В Ташкенте меня постепенно «отпускает», но далеко не сразу. Организм в критической ситуации вырабатывает большое количество энергии, поэтому все релоканты первые недели по приезду прибывают в аффективном возбуждении. Последние полгода в России у меня стремительно росло ощущение того, что мы не являемся хозяевами собственной жизни. На меня, дитя 1980-х-1990-х, выросшего в атмосфере любви в семье и относительной свободы в общественной жизни, это действовало угнетающе. Здесь это ощущение постепенно уходит. У меня творческая жизнь здесь уже интенсивней, чем в России за весь последний год.
Конечно, здесь есть свои сложности, и немалые. В частности, многие релоканты, даже антивоенно настроенные, являются носителями бессознательных, а нередко и сознательных имперских структур. Другие релоканты, более чуткие к критической теории, видят это и стремятся дистанцироваться от ярлыка «релоканта». Единственное, о чем считают возможным сейчас говорить эти последние как сознательные Imperiya Refuseniks, это различные грани деколониальности. Но это проблематично, потому что им указывают, что их разговор о деколонизации этически должен быть сведен к процессу деколонизации самих себя от России. Я понимаю эту позицию и разделяю взгляды о коллективной ответственности. Но думаю, что у релокантов есть одна сильная сторона — они уже оказались способны при принципиальном несогласии с действиями своей страны совершить болезненную операцию по дистанцированию и «выходу», чреватую рядом потерь. Но и приобретений. В частности, идеалы интернационализма в ситуации релокации способны наполниться реальным жизненным содержанием. Ведь они и были когда-то рождены в ситуации сознательного разрыва с империализмом и национализмом собственной страны. Собственной — ключевое слово для Imperiya Refusenik. Ведь многие из тех, кто сейчас справедливо указывают на ответственность всех русских, сами не проходили через ситуацию, когда их страна сошла с ума, и неизвестно, как они себя поведут, не дай бог в ней оказавшись. Как бы то ни было, мне хочется сохранить общее право на рассуждения о постколониализме и деколониальности, реализуемое, например, в этом моем тексте о биеннале «Коркут», хоть и с обширными, необходимыми на мой взгляд, контекстуализациями относительно войны в Украине и моего собственного места речи сегодня.

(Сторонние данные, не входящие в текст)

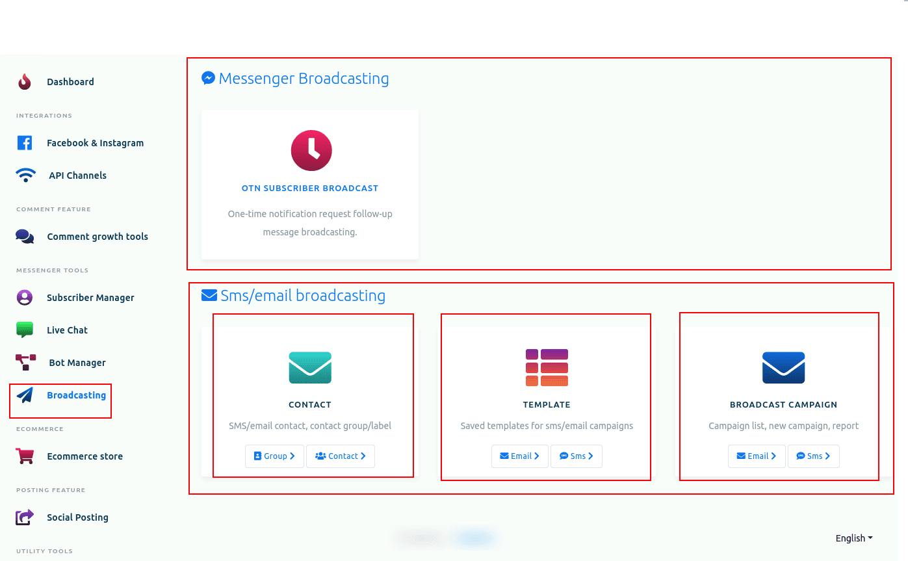Click the Ecommerce store cart icon
Screen dimensions: 908x561
[x=25, y=456]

Текст написан при поддержке ЦСК «Целинный» в ноябре 2022 в Ташкенте
Примечания:
1 — Эта фраза, как и текст в целом, вызвали сильную критику и обвинения автора в имперском мышлении, прежде всего от ряда молодых казахстанских художниц, работающих с политикой идентичности. Дискуссию смотри в
2 — Taussig, M. 1987. Shamanism, Colonialism and the Wild Man: A Study in Terror and Healing. Chicago: The University of Chicago Press.

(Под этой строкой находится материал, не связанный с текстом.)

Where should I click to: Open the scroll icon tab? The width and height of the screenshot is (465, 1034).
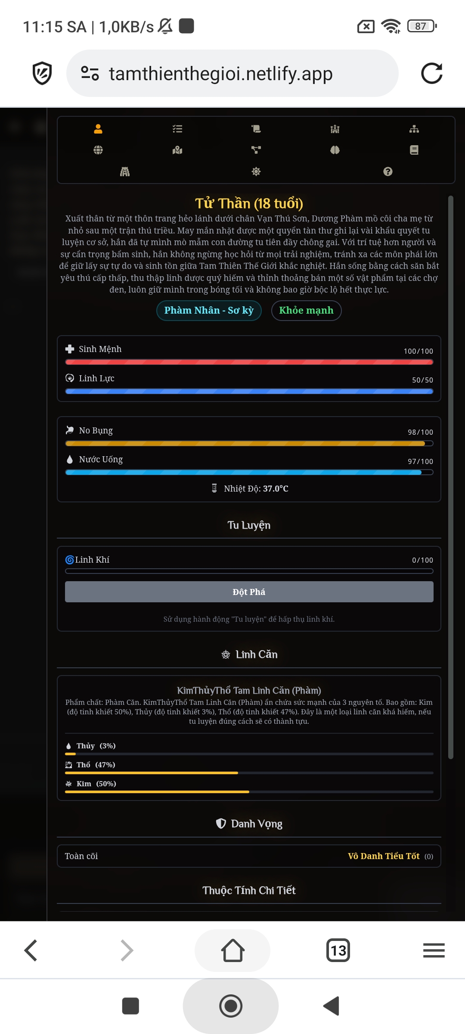click(x=256, y=129)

3 — Марк Вайль. Театр Ильхом. Начало. Доступно по ссылке http://ilkhom.com/theater-ilkhom-beginning/
4 — Homi Bhabha. Of Mimicry and Man: The Ambivalence of Colonial Discourse. In October, Vol. 28, Discipleship: A Special Issue on Psychoanalysis (Spring, 1984), pp. 125-133. Derek Walcott. The Muse of History. In What the Twilight Says, New York: Farrar, Straus and Giroux, 1998. pp. 36-65
5 — Жубанов А.К. Струны столетий. — Алма-Ата, 1958. — С. 229.